I just went off to look for this, and I suggest you do the same. I'm up to page 10 and it is utterly gripping and pants-wettingly hilarious. Chuck out whatever dull novel you are reading --- this is guaranteed to be better.
I'm sure that the BOFH has a copy that he has not lent to the PFY.
Re: No early casio?!?
"check em under a magnifying glass to see the slightly glowing red anode lines..."
cornz 1, your post inspired me to put some batteries in my 1975(ish) casio fx31, just to see the turquoise glowing display light up again. You can indeed see the anode lines glowing; I can't remember if I ever noticed this before.

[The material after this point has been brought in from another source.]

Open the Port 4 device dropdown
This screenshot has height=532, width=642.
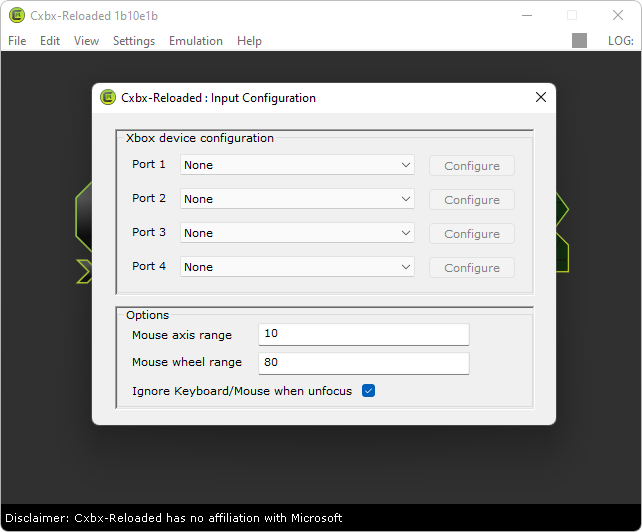pyautogui.click(x=297, y=267)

Re: SR-71 some planes are so cool
If you like that stuff, but live so far north that Duxford is not a day trip, you might like the museum of flight at East Fortune some 15 miles east of Edinburgh. There is a concorde and a vulcan, among other stuff. Lighter-than-air fans will enjoy the fact that it is the starting point of the R34's double Atlantic crossing.
Re: re: clueless rubes
Does the heat stored in the soil / sand that is being released in the evening too help a solar plant somehow? I would have thought that it's only the sun rays that are converted into energy. But I am often wrong, so...
You are correct, it doesn't help the power plant at all. Solar power requires the short-wavelength (500nm) photons that come from a very hot thing, i.e. the Sun. The long-wavelength photons (10 um) that are emitted by the ground are essentially energy that is already more-or-less in thermal equilibrium with its surroundings. The second law of thermodynamics means that you can not get it to do any useful work.
Re: Open Journals
"Open Journals Will never have the endorsement of the scientific community as a whole"

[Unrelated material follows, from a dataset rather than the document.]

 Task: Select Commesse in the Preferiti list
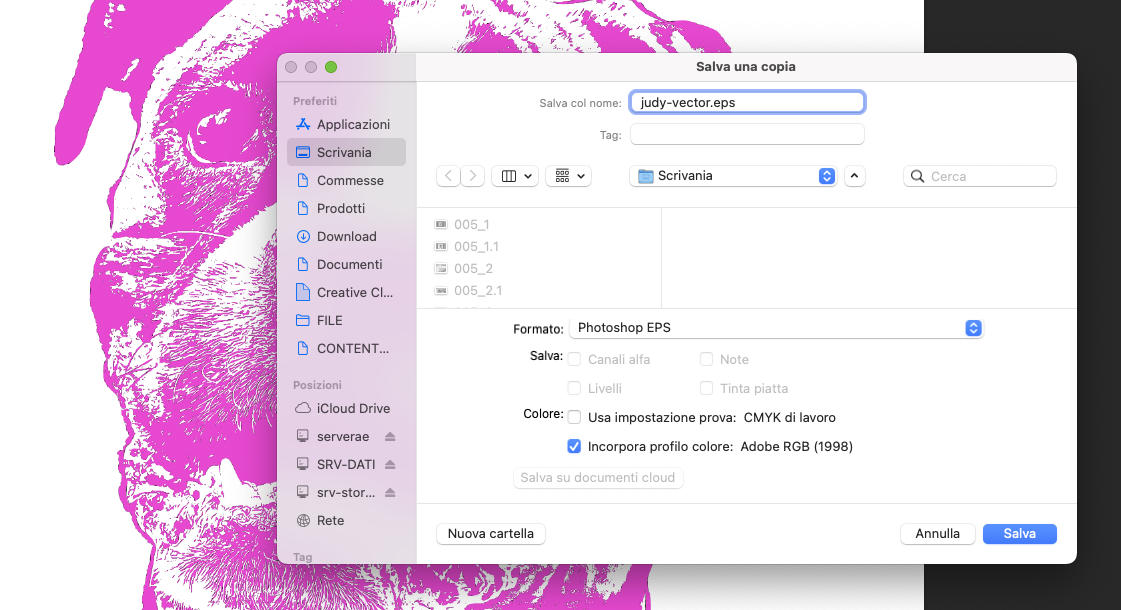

This is a rubbish generalisation. Per se, the open-access-ness of a journal does not make it a bad journal. In atmospheric science the open-access jounal "Atmospheric Chemistry and Physics" costs a similar price (for the author) as the non-open AGU journals, has a similar impact factor, and has just as rigourous a peer-review process. (I know because I have published papers in both). Over the last decade, ACP has gone from a new journal that had people asking what it was for to being one of the two or three most important journals in the field.
Quite independent of the above is the recent phenomenon of junk journals with (I suspect) feeble peer review, many of them put out by Chinese and Indian publishers that you have never heard of. These publishers are a major source of spam email for working scientists. Their journals are often open-access, but it is not the fact that they are open-access that makes them an annoying waste of space.

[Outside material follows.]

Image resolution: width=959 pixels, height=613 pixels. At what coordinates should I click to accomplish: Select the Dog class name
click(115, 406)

For BEST to have chosen what appears to be one of these junk journals for their paper seems odd. It looks at first sight to be competent enough to get into a more established journal. It remains to be seen whether "Geoinformatics and Geostatistics" becomes the next ACP, or whether it vanishes without trace.
Re: Request for technical information
The thing about the Moon is that it has no atmosphere, so you can orbit it at a much lower altitude. Grace's initial altitude was actually 500km (typical for low earth orbit satellites: much lower and you drop out of orbit quite fast). GRAIL orbits at a mere 50km above the moon surface, so it can achieve much better horizontal resolution.
The "real world" out there is clearly a very different place from the gummint research labs and universities that I am familiar with, all of which have plenty of power sockets. Rutherford Appleton lab even hands you a temporary WiFi account as soon as you go through security if you are there for a 1-day meeting.